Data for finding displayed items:
[Begin]

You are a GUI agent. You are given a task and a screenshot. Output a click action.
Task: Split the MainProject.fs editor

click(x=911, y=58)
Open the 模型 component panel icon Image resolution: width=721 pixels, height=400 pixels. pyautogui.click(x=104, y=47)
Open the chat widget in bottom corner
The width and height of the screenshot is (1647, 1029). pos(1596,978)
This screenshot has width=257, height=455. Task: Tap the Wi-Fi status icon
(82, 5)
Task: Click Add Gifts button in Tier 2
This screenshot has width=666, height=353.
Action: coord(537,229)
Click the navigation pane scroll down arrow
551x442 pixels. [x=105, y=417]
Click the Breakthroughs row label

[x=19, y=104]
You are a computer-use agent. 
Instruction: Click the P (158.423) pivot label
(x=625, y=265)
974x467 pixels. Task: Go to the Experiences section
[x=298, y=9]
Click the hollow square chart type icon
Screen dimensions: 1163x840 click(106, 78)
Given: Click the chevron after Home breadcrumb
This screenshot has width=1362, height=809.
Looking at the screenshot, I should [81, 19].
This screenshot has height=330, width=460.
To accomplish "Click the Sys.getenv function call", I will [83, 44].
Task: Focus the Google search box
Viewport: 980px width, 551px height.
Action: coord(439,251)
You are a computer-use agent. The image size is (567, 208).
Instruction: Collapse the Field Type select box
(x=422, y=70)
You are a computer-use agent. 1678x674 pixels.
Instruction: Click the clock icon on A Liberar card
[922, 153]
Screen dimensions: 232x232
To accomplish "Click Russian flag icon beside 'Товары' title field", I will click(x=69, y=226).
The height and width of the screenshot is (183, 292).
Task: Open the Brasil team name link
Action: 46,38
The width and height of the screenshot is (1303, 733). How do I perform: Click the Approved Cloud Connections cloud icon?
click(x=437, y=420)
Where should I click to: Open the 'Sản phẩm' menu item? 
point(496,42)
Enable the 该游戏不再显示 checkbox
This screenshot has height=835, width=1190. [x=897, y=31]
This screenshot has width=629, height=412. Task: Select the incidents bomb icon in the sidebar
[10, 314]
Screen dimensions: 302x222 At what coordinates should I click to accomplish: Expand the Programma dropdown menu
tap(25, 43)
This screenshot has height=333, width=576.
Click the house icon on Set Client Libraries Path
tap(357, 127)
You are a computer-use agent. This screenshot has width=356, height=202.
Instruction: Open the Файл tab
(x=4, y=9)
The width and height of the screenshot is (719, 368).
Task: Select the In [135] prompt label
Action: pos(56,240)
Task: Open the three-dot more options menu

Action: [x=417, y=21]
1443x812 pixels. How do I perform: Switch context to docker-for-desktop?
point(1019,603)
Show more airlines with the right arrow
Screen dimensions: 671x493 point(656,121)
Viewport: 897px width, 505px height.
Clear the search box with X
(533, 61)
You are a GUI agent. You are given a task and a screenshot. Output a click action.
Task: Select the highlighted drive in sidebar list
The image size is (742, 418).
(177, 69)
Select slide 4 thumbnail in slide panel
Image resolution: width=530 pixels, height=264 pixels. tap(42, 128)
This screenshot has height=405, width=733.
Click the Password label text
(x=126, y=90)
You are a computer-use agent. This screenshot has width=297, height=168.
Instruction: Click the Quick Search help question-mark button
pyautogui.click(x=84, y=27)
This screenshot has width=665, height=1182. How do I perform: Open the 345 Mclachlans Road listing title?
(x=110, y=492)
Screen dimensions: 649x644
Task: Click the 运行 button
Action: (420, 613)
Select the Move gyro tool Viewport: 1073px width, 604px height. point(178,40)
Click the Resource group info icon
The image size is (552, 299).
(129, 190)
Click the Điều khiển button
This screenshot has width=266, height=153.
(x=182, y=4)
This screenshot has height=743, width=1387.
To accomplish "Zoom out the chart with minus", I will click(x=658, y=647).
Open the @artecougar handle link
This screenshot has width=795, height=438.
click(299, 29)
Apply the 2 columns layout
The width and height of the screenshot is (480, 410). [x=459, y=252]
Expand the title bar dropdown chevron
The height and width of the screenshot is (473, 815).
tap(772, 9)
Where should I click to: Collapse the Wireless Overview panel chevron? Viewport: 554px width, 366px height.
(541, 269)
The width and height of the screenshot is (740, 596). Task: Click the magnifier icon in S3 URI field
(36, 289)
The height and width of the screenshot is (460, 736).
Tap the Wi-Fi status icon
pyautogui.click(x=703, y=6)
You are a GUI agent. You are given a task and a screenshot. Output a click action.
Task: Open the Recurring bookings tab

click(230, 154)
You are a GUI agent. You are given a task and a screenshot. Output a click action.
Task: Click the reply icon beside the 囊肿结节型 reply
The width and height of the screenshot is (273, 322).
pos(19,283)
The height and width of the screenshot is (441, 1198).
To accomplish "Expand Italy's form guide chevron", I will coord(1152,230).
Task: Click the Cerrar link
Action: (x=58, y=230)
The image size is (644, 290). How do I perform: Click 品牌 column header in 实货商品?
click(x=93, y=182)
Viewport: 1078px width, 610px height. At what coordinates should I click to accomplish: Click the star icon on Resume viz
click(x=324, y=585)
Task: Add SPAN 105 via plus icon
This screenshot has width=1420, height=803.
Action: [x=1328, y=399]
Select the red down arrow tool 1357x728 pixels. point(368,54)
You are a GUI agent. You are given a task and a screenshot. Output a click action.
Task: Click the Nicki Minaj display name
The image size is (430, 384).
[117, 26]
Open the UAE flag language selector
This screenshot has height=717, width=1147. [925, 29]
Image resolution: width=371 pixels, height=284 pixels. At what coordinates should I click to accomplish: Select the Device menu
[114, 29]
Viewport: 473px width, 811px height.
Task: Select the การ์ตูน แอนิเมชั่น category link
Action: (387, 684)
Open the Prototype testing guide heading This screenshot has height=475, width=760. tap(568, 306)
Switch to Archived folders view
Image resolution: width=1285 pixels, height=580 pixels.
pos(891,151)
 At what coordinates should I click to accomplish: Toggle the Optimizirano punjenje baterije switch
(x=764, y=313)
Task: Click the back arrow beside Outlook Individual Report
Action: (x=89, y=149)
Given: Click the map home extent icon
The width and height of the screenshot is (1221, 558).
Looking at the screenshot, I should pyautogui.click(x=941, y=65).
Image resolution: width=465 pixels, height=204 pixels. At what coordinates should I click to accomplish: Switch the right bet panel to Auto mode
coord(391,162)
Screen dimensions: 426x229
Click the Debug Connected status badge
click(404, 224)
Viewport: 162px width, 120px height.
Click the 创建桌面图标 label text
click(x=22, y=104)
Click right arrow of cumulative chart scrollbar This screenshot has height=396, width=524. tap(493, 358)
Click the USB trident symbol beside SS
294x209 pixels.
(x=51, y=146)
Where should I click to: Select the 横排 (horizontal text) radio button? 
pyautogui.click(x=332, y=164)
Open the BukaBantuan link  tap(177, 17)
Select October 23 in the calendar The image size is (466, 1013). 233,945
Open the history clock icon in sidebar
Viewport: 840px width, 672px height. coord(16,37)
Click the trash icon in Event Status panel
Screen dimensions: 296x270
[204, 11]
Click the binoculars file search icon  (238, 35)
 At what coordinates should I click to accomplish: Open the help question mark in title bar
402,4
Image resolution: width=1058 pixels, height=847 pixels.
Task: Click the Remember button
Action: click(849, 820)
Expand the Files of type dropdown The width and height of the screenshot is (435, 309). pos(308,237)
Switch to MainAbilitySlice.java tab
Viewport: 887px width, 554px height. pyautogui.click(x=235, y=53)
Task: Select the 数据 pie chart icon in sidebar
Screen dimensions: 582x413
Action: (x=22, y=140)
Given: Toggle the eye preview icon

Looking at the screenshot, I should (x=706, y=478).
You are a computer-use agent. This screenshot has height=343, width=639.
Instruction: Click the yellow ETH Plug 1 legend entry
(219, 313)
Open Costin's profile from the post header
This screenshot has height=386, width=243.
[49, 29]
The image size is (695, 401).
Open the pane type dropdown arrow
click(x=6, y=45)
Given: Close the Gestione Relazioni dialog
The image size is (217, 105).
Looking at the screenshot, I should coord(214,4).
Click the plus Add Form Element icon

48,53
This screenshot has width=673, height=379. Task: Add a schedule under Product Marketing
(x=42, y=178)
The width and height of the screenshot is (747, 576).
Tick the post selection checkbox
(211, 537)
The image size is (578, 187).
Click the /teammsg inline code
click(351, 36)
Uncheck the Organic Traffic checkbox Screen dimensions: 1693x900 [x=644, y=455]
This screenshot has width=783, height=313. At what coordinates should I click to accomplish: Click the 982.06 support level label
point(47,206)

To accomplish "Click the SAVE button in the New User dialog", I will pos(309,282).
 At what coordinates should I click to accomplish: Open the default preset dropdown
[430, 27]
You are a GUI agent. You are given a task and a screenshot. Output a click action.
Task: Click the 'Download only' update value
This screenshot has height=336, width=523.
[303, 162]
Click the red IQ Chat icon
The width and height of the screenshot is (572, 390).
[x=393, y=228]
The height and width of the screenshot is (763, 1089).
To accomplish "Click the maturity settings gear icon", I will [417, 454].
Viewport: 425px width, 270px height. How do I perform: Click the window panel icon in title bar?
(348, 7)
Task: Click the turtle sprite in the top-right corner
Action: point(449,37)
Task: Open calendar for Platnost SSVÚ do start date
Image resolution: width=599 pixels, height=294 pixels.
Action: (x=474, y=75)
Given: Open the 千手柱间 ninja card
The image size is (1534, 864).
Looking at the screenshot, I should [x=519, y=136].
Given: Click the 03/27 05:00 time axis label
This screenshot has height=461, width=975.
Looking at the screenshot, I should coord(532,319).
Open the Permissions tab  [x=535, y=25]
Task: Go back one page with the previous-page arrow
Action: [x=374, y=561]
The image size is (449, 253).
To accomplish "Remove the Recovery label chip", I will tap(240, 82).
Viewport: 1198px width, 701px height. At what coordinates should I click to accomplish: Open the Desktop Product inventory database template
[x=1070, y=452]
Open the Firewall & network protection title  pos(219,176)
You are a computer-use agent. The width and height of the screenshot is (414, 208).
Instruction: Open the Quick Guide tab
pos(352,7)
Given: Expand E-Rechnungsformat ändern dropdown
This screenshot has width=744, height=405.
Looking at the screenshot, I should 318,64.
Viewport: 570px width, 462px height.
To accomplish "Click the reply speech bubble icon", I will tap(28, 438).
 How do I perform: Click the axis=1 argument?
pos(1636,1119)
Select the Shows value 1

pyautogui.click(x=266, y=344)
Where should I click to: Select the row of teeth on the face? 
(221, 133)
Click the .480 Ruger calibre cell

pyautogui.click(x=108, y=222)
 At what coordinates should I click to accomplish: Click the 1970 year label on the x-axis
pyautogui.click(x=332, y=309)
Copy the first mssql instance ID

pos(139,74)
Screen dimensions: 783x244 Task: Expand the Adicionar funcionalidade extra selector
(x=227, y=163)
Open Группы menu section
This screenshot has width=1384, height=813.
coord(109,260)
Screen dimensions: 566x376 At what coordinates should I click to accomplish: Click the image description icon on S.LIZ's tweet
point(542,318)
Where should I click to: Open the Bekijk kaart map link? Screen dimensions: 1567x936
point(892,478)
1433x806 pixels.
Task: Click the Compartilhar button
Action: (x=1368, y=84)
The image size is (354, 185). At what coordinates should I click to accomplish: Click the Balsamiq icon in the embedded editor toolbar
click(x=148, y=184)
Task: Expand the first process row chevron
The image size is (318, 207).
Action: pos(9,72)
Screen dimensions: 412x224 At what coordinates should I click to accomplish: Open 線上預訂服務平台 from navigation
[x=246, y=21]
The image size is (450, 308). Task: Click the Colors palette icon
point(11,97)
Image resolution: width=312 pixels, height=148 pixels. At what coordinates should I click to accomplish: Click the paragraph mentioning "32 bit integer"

[End]

Stated problem » Rewrite the data from its start through the line containing "Open the 模型", replacing "editor" with "view" and leaving everything else the same.

Final result »
You are a GUI agent. You are given a task and a screenshot. Output a click action.
Task: Split the MainProject.fs view

click(x=911, y=58)
Open the 模型 component panel icon Image resolution: width=721 pixels, height=400 pixels. pyautogui.click(x=104, y=47)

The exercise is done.